ONU critica ataques dos EUA a barcos no Caribe e pede suspensão das operações
A Organização das Nações Unidas (ONU) pediu nesta sexta-feira (31) que o governo dos Estados Unidos interrompa os ataques contra embarcações suspeitas de tráfico de drogas no Caribe e no Pacífico.
O alto comissário da ONU para os Direitos Humanos, Volker Türk, classificou as ações como “execuções extrajudiciais” e afirmou que o custo humano dessas operações é inaceitável. “Os Estados Unidos devem encerrar tais ataques e adotar todas as medidas necessárias para evitar execuções extrajudiciais a bordo dessas embarcações, independentemente de qualquer atividade criminosa suposta”, disse Türk em comunicado.

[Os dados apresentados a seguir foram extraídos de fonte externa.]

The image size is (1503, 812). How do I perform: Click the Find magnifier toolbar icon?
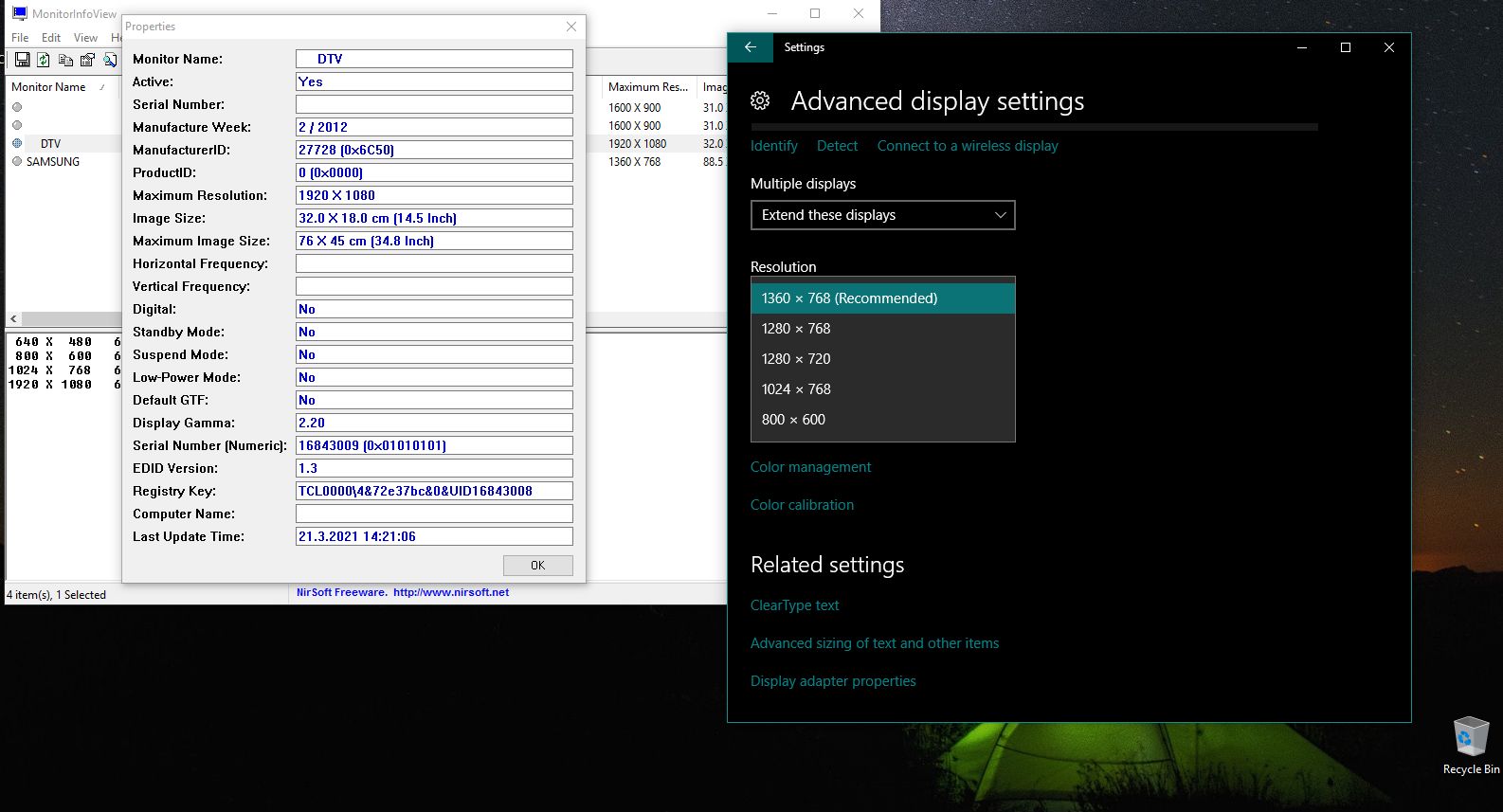pos(110,60)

Desde setembro, o governo de Donald Trump realiza ataques militares no Caribe e no Oceano Pacífico contra supostos cartéis de drogas latino-americanos. Até o momento, foram 15 ataques, sendo oito no Caribe e sete no Pacífico, resultando na morte de mais de 50 pessoas.
A ofensiva foi autorizada pelo próprio Trump ao Pentágono, com o objetivo declarado de impedir que drogas chegassem aos Estados Unidos. Entretanto, analistas e governos da região, incluindo Venezuela e Colômbia, acusam os EUA de usar a operação como pretexto para desestabilizar o regime de Nicolás Maduro.

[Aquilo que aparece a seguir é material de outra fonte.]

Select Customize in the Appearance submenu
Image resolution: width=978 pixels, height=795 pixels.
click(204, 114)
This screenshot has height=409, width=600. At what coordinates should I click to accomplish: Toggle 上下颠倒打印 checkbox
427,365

O Relatório Mundial sobre Drogas de 2025, da ONU, também levanta dúvidas sobre a justificativa oficial: o fentanil, principal droga ligada a overdoses nos EUA, vem principalmente do México, distante das áreas atacadas pelo Exército americano.
Além da ONU, a Colômbia e a Venezuela criticaram publicamente as operações e classificaram os ataques como execuções extrajudiciais, reforçando a preocupação internacional sobre a legalidade e o impacto humanitário dessas ações.